## To do
Which lines in the records below contain the string "with"? Report each such line in full, treating uppercase and lowercase as different.
BEGIN Records supplied
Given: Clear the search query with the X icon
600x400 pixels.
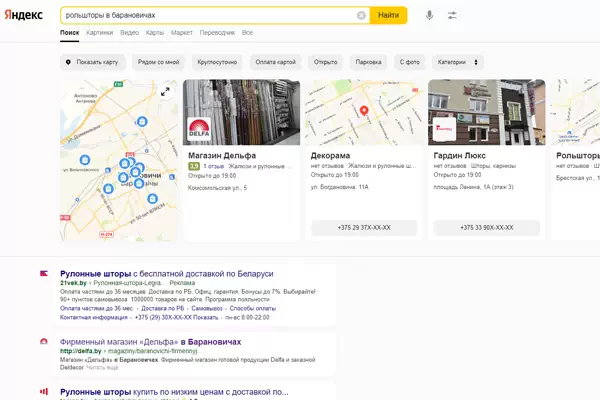Looking at the screenshot, I should [x=361, y=15].
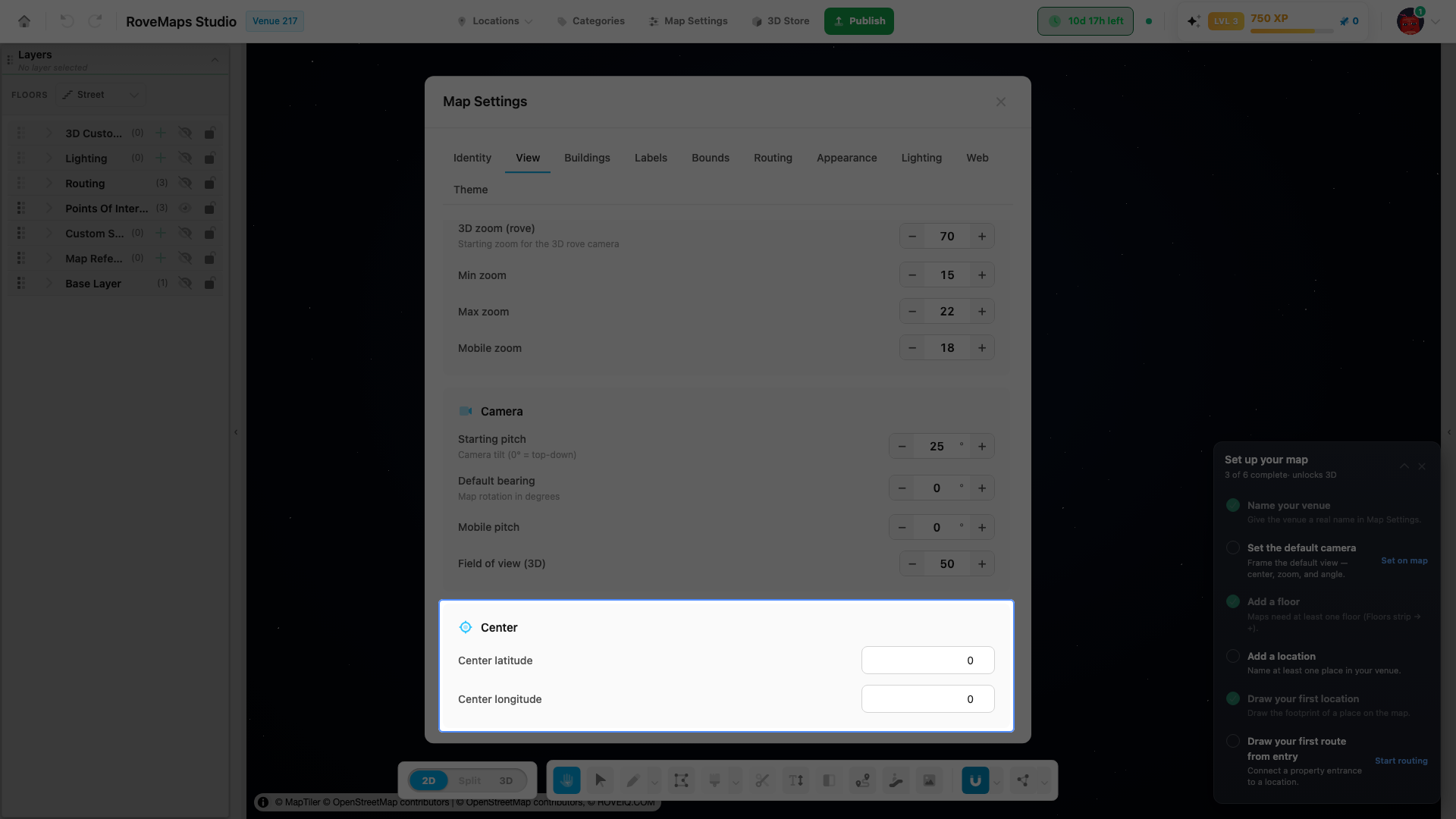Choose the scissors cut tool
1456x819 pixels.
tap(762, 780)
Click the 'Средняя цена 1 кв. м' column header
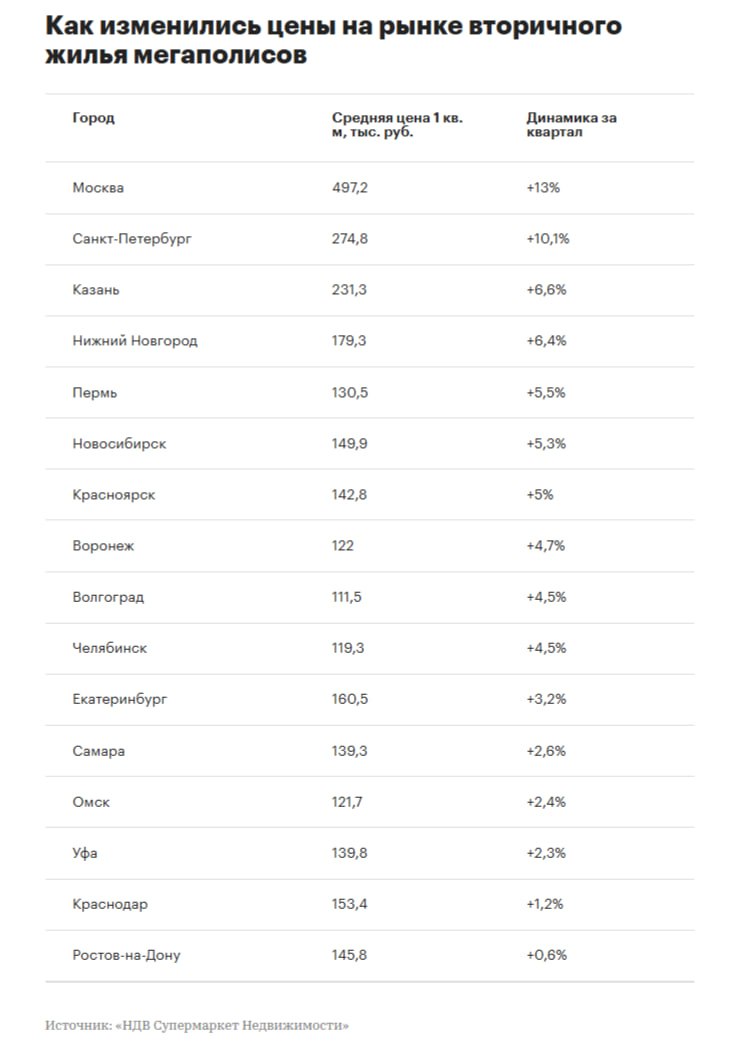The width and height of the screenshot is (734, 1047). 397,125
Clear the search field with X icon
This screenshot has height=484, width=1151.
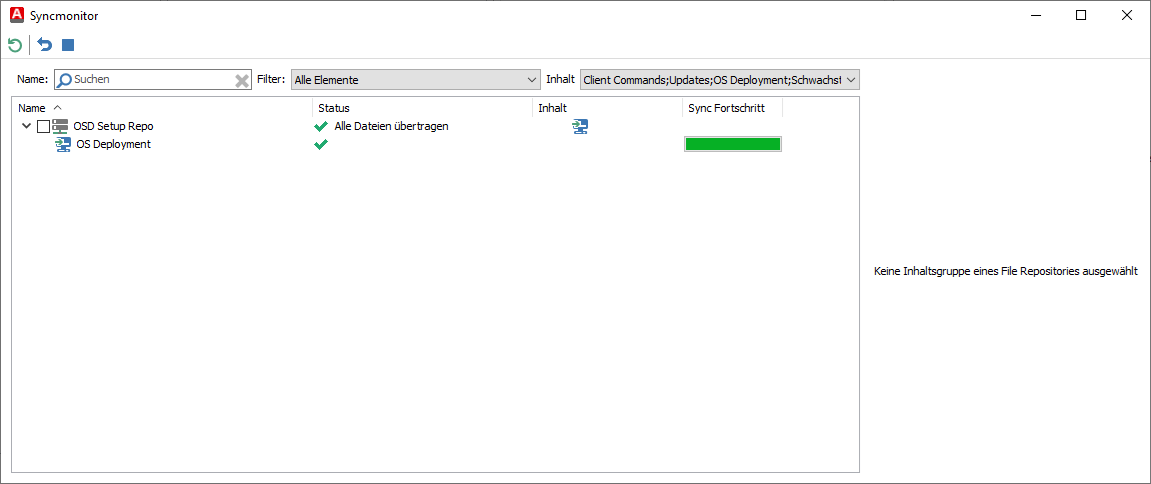(x=241, y=80)
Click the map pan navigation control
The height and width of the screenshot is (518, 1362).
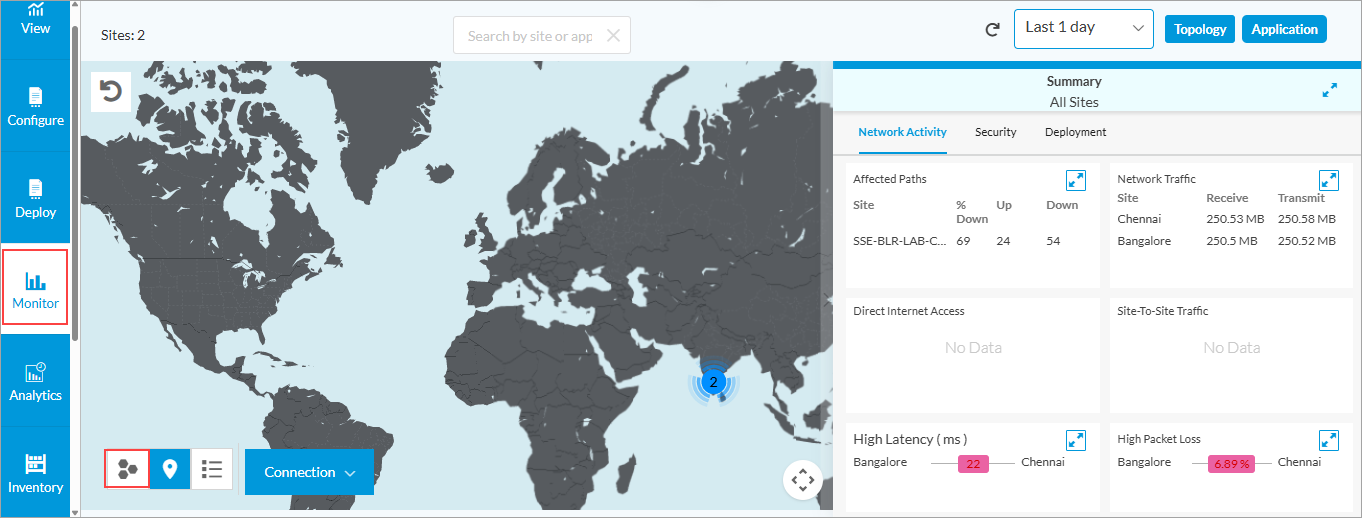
END Records supplied
## Task response
Given: Clear the search query with the X icon
Clear the search field with X icon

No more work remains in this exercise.